4. MCP Server Integration: A Model Context Protocol server lets agents query project state, build state, and even other agents' sessions through a standardized interface.
The Real Impact
When agents can see what just happened, they work differently. They:
- Recover faster from errors (they understand why something failed)
- Avoid circular approaches (they recognize when strategy isn't working)
- Coordinate better with humans and other agents (they know what changed and why)
- Make better use of token budgets (they understand context size and can proactively compact)
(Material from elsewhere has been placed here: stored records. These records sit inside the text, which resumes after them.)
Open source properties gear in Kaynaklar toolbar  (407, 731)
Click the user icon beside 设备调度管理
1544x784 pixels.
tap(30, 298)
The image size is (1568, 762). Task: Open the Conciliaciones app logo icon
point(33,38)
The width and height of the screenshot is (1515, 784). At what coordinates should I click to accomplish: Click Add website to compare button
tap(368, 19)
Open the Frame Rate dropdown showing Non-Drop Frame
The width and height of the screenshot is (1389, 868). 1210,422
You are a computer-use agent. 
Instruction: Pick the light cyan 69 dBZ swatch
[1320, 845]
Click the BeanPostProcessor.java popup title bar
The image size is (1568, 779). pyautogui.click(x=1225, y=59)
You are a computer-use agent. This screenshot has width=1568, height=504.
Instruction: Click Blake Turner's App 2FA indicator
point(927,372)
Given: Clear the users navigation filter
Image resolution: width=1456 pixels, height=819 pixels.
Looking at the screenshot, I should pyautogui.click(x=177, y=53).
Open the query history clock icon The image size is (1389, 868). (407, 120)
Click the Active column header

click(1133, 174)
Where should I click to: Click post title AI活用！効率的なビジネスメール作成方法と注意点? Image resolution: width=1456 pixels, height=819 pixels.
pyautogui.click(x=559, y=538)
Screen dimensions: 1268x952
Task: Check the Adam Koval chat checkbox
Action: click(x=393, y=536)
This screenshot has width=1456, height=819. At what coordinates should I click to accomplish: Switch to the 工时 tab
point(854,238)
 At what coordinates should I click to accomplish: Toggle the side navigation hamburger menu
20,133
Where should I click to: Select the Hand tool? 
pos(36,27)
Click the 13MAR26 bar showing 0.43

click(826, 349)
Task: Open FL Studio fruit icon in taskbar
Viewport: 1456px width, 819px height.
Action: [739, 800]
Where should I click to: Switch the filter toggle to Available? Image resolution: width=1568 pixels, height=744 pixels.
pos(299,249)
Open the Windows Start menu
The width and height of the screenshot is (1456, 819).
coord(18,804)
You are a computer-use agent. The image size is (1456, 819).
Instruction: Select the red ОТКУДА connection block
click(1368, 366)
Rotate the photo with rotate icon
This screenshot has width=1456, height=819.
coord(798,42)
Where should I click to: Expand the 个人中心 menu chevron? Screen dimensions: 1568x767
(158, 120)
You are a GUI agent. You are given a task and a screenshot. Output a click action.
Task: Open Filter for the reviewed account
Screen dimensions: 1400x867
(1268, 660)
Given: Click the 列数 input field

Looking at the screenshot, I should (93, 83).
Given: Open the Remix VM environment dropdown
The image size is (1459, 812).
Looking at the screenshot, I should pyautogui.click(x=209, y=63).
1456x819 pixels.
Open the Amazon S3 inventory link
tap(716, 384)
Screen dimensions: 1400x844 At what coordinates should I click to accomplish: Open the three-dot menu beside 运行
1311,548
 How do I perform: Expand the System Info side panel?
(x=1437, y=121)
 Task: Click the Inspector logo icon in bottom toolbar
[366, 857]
This is still an emerging area, but the pattern is clear: observability that feeds back into decision-making is the missing piece that transforms agents from tools that need babysitting into genuinely autonomous collaborators.
What's Next?
As AI-assisted development matures, we'll see:
- Better standardization around context injection (formats, timing, scope)
- More sophisticated anomaly detection (recognizing not just when agents are stuck, but why)
- Richer inter-agent coordination protocols
- Integration with your actual development workflows (CI/CD, version control, deployment systems)
The agents themselves might not change much. But the infrastructure around them—the observability, the feedback loops, the coordination layer—that's where the real gains are.
If you're building with AI agents today, think about what observations they're missing. What context would actually change their next decision? That's probably where your biggest wins are hiding.